3.2. Dose-Volume Histogram Based Metrics

With the overlaid transformed dose distribution on the patient CT set, a DVH can be calculated and compared to the actual DVH from the patient error dose distribution. This was done for all cases; the results were similar over all induced mechanical errors. Figure 3 shows an example of this for the prescription dose +5% on patient HN1 and the gantry rotated +5° on patient case HN4.

Figure 3.

Best DVH agreement is seen for the dose delivery errors, as seen in patient HN1 with the prescription dose +5% (left); worst DVH agreement is seen for patient HN4 with the gantry+5°.

In general, the DVHs showed very good agreement between the transformed and the actual dose distributions. The delivery errors, where the plan normalization was increased or decreased by 5% of the planned prescription dose, showed indistinguishable DVH lines, indicating that the transform method produced perfect or near-perfect dose distributions. The mechanical errors, where the collimator, the couch, or the gantry were rotated ±5° from the planned values, also showed very good agreement in the DVH lines, although some slight deviations could be seen.

From the DVHs for all the plans, the minimum, maximum, and mean doses to the PTV were found for both the error-induced plan from the TPS and the transformed dose distribution. Correlations between the transformed dose values and error-induced planned dose values can be found by plotting the transformed dose value versus the error-induced planned dose value. Figure 4 shows this plot for the PTV as well as for the brainstem. These data show a high level of agreement between the transformed and the “gold standard” dose distributions.

Figure 4.

The maximum, minimum, and mean dose delivered to the PTV for all cases; transformed dose vs. error-induced TPS dose (left); maximum dose and V₂₀ for the brainstem; transformed estimate dose vs. actual dose (right).

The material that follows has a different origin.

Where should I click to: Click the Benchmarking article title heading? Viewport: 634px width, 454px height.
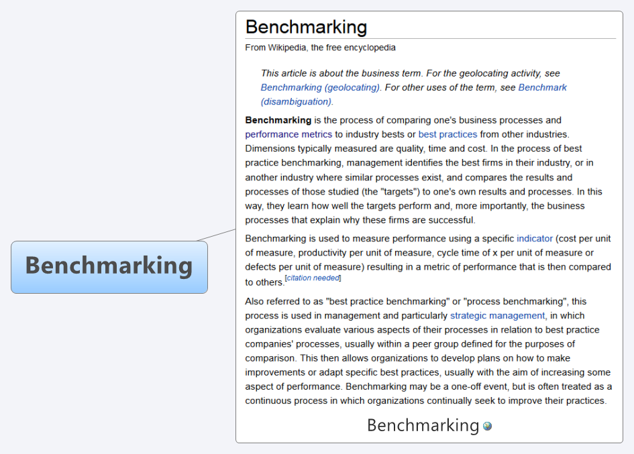pos(306,27)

For the PTV, the maximum dose has a linear fit given by y = 1.0004x, with R² = 0.9998; for the minimum dose, y = 0.9968x and R² = 0.9995; for the mean dose, the line of best fit is given by y = 0.9997x and R² = 0.9999. The line of best fit for the maximum dose to the brainstem is given by y = 0.9987x with R² = 0.9999. The line of best fit for the V₂₀ data is given by y = 0.9999x with R² = 0.9999. These values again reflect a high level of accuracy between the actual and the transformed dose distributions.

4. Discussion

A high degree of accuracy was seen in the transform method, even when presented with relatively large mechanical and delivery errors. This is evidenced in the agreement of dose-volume histogram lines between the transformed and the actual dose distributions, as well as very high NDD passing rates under stringent criteria of 2% dose difference and 2 mm distance to agreement. This high level of accuracy in the transform method leads to the feasibility of performing clinically-relevant analysis of patient-specific quality assurance.

5. Conclusions

The transform method was shown to work well for the types of errors that were induced - rotating the gantry, couch, and collimator each ±5° and changing the prescription dose ±5%. These errors were rather large, certainly beyond what would be typically seen within the clinic, but the transform method continued to perform with a high level of accuracy. This level of accuracy can be attributed in part to the high resolution of 3D dosimetry.

The transform method is limited in clinical use by the size of the dosimeter. This can affect the transformed values for the organs at risk; if a PTV is large or if its volume is not completely contained within the dosimeter, then the accuracy of the transform method will be greatly reduced. In addition, this study is limited to head-and-neck/base-of-skull IMRT treatments. Further investigation focus on the accuracy of the method for a wider range of scenarios, and other sites with greater sources of inhomogeneity.